Crea meccanismo di identificazione secondo te?
Questo libro può aiutare le persone a non fare gli stessi sbagli che ho fatto io. Lisa è stata costante, coraggiosa, non mi ha mai mollato, una delle poche che non mi ha lasciato. Prima di pubblicare le ho chiesto mille volte se era sicura. A volte rileggendolo mi ha confessato che saltava le sue parti, le faceva troppa tenerezza rivedersi. Ho avuto la forza di emergere grazie a lei, poi mi è venuta voglia di farmi conoscere agli altri. Alla prima presentazione c’è stata tanta gente, giornalisia, colleghi di altre radio, pubblico a centinaia. Le persone che conoscevano la storia erano emozionate. Amiche commosse, i miei genitori che non sapevano tutto il contenuto del libro. Si sono emozionati perché hanno provato tenerezza per il loro figlio, avranno pensato che è una scelta di esposizione privata e vulnerabile. Ma se sei pronto e maturato, raccontandoti puoi aiutare delle persone.
Prima di salutarci, parlami di NoLo. Sei uno degli abitanti illustri di questo pezzo di Milano che sta emergendo con una storia particolare.
Sono qui da 8 anni e 10 anni con il mio compagno e vedo che ci sono tante persone che hanno voglia di fare, ti guardi intorno e improvvisamente vedi delle anime, ne sono orgoglioso.

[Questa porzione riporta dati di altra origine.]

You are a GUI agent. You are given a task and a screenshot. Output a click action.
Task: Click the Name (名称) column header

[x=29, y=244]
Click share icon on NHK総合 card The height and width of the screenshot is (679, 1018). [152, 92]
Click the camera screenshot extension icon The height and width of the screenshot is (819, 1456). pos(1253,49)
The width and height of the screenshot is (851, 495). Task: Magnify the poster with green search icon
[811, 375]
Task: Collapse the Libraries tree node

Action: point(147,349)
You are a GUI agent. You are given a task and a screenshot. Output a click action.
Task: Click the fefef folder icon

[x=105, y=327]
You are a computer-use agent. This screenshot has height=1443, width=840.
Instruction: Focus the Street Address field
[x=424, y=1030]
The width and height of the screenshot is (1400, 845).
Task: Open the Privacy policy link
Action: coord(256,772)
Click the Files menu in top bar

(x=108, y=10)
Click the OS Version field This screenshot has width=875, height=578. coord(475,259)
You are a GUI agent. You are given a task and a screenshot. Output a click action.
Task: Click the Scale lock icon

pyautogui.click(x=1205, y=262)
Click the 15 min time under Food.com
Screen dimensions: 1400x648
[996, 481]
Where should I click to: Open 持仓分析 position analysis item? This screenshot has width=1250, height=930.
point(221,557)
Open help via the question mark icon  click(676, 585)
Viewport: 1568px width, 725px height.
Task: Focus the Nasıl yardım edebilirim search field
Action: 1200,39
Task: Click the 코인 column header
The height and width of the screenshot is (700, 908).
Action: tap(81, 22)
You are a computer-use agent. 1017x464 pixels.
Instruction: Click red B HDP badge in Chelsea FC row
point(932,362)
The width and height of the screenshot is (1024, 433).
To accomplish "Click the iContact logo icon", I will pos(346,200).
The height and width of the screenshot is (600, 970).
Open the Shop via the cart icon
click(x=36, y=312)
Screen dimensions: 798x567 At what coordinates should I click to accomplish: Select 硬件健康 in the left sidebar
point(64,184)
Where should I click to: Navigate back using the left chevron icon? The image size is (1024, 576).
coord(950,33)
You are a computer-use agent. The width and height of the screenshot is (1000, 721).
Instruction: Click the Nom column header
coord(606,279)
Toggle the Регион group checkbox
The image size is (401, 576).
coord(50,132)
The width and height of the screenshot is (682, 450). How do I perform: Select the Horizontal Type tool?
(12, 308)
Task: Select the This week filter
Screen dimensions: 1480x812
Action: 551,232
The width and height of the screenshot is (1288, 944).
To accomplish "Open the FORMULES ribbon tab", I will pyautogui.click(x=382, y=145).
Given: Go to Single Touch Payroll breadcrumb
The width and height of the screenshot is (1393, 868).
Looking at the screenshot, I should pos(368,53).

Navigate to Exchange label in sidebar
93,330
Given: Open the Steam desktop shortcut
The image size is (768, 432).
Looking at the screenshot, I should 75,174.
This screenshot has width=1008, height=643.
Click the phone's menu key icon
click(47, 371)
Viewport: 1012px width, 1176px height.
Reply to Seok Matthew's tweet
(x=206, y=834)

Perché a volte la città sembra silente, ma occasioni come il Festival di San Nolo sembrano frutto di un’esplosione di creatività e di aggregazione che è preziosa. Siamo tanti, giovani, creativi, un’alchimia pazzesca anche tra chi non fa mestieri di comunicazione ma mette a disposizione quello che sa fare per la zona in cui vive. Penso ai ragazzi del pub Ghe Pensi Mi, sono degli artisti, si inventano cose fantastiche.
Ti aspettavi una proposta musicale così variegata al festival di quartiere?
Ci sono sempre tanti giovani che vogliono emergere e sono sicuro che qualcuno troverà la sua strada proprio da San Nolo. Io sono entrato in punta di piedi, la serata precedente era stata in giuria Petra Loreggian che è molto amata, popolare e brava. Speravo di non fare danno perché essendo entrato dopo, trovavo che i migliori fossero stati scelti da altri. Ho cercato di dire la mia. Mi ha colpito che ci fossero degli artisti veri, pronti, come la vincitrice Rovyna Riot che è una persona di cultura, è una attivista. Secondo me stonava ma era trascinata dalla forza della canzone e subito si è capito che era la vincitrice morale. Se posso, aiuterò questi ragazzi a continuare.
Il 4 maggio 2017 alle ore 19:00 Fabio Marelli sarà alla presentazione del libro Castelli di Carte nello spazio eventi dell’Associazione Culturale Percorsi a Milano, in via Antonio Kramer, 32.